__Exercise prompt__
Rewrite the lines starting at the one that contains "Describe the element at coordinates (359, 278)" and stopping after the one that contains "[cs.CV] 21 Feb", with "screenshot" changed to "display" and all else left as is.

===== Input =====

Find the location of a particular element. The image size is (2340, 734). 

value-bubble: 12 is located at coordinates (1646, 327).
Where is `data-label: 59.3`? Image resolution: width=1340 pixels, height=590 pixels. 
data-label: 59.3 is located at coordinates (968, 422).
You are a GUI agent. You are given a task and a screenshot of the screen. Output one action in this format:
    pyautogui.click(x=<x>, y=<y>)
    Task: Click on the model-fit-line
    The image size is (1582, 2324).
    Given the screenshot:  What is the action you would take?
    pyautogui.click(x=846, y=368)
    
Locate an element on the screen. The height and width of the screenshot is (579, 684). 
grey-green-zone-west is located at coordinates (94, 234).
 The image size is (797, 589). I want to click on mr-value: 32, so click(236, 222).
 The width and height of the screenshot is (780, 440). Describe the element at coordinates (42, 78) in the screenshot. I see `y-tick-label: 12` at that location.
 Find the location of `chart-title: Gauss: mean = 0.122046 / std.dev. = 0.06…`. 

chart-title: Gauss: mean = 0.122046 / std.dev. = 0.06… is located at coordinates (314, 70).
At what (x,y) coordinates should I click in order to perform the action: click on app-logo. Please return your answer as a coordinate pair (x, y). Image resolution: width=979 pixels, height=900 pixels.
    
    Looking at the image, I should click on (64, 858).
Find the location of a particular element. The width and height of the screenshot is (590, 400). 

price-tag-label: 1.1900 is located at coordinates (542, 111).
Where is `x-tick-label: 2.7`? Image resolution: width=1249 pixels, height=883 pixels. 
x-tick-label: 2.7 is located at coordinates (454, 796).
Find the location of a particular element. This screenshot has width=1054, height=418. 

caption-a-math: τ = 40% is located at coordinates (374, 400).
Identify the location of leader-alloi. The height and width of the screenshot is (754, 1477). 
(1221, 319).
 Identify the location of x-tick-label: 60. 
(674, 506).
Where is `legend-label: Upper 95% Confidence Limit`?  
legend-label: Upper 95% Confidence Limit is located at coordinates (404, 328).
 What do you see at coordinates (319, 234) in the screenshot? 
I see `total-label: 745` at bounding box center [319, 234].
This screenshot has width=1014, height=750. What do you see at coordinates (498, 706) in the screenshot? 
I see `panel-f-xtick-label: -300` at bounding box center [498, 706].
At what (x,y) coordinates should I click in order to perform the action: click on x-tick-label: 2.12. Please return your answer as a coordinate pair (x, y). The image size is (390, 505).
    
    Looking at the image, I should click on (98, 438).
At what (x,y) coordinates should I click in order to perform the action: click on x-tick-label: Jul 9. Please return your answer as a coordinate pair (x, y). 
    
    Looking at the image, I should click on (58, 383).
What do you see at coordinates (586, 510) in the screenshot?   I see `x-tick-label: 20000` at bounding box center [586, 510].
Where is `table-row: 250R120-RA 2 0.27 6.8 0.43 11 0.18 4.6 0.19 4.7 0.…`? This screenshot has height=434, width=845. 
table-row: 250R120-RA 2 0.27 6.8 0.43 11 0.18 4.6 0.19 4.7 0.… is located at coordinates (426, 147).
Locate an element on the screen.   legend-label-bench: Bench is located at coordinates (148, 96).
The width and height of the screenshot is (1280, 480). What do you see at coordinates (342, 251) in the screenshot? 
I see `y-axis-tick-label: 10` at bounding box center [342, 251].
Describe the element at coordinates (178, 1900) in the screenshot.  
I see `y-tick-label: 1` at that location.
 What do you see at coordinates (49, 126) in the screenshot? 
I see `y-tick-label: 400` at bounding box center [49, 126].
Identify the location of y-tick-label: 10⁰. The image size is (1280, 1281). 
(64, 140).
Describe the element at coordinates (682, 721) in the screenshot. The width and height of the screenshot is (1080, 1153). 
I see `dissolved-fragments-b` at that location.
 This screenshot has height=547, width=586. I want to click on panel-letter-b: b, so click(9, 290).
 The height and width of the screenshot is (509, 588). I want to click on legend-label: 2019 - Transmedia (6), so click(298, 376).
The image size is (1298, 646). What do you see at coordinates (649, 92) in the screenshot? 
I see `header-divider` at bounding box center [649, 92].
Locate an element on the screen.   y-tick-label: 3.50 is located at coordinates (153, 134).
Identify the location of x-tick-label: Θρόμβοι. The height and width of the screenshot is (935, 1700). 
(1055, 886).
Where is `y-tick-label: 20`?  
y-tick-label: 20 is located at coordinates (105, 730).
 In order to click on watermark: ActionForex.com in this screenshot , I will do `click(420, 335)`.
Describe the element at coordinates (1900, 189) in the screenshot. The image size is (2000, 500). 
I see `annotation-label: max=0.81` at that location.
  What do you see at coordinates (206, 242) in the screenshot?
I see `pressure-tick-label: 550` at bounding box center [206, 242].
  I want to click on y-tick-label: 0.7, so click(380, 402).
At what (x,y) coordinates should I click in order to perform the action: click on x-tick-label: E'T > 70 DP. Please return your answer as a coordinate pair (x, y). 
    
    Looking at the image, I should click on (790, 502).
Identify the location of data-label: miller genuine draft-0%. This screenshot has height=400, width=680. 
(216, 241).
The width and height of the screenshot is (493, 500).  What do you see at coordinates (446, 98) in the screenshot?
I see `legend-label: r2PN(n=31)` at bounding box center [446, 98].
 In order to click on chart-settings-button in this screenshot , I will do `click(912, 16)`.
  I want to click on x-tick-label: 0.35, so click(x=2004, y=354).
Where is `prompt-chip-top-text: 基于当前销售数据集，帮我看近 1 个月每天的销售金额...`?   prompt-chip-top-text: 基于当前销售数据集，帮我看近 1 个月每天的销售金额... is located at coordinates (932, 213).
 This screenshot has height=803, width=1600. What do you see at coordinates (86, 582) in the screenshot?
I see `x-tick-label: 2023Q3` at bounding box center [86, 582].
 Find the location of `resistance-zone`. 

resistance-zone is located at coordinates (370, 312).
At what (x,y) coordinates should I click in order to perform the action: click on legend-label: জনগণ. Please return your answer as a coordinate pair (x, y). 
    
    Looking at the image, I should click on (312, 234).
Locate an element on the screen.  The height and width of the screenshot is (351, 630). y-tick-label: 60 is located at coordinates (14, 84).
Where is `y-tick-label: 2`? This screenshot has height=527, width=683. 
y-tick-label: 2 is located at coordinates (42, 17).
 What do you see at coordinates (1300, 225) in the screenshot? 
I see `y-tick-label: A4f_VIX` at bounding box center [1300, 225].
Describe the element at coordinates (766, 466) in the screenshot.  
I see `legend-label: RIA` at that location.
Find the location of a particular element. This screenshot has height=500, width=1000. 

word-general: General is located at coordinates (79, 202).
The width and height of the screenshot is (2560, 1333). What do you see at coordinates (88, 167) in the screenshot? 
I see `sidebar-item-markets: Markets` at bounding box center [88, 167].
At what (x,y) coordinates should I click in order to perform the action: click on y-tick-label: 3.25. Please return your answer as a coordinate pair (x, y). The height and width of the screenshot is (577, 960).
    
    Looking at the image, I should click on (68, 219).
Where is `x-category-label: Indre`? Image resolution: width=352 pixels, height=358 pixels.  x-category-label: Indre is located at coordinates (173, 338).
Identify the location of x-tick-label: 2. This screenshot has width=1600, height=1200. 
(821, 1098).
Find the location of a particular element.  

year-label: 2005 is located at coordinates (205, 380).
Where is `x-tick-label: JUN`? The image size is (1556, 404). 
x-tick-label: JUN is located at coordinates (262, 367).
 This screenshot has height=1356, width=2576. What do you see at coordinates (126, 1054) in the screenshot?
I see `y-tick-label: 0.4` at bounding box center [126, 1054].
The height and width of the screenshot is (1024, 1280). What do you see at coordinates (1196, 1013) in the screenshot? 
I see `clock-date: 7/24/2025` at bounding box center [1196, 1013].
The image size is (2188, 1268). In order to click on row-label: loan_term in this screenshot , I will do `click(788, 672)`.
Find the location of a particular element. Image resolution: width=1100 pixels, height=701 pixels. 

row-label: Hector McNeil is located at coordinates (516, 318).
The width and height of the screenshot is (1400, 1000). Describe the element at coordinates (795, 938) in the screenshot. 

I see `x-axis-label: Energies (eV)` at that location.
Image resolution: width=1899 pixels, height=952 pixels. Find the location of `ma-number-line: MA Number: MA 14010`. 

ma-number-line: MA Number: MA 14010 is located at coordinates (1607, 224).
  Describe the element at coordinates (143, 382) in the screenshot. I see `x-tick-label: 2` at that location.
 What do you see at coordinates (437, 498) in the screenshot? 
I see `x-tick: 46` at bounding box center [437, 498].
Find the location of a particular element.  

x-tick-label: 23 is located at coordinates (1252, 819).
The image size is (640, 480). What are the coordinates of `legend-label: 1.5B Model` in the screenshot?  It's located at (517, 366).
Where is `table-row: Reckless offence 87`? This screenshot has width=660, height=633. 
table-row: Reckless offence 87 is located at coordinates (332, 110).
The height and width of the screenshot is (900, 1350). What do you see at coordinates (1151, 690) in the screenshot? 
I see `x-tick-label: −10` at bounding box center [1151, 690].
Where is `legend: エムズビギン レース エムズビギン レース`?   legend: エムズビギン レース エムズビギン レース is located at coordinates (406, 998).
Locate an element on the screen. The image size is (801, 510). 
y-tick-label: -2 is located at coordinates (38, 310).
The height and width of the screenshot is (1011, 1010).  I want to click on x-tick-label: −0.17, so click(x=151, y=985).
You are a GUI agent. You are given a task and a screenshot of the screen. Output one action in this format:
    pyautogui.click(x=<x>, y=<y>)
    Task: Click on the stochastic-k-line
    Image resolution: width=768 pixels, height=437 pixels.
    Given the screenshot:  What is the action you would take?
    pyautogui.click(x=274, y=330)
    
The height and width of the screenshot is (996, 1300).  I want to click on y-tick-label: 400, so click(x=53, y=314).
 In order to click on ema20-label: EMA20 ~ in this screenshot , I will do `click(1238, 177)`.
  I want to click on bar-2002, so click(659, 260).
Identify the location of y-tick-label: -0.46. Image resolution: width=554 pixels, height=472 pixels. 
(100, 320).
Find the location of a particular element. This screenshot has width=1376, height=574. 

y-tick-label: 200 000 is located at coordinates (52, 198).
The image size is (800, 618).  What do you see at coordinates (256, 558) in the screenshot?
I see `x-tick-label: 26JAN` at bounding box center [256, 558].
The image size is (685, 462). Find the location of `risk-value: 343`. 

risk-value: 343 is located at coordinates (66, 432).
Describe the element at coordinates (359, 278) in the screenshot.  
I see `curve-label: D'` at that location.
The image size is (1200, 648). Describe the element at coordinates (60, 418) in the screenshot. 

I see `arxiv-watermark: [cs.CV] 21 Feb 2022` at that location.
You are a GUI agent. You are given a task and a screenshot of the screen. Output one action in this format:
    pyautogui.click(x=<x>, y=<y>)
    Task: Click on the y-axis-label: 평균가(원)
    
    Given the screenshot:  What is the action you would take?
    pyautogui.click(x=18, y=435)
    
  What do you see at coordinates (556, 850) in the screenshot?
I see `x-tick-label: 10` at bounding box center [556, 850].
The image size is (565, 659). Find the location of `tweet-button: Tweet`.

=====

__Solution__
Describe the element at coordinates (359, 278) in the display.  
I see `curve-label: D'` at that location.
The image size is (1200, 648). Describe the element at coordinates (60, 418) in the display. 

I see `arxiv-watermark: [cs.CV] 21 Feb 2022` at that location.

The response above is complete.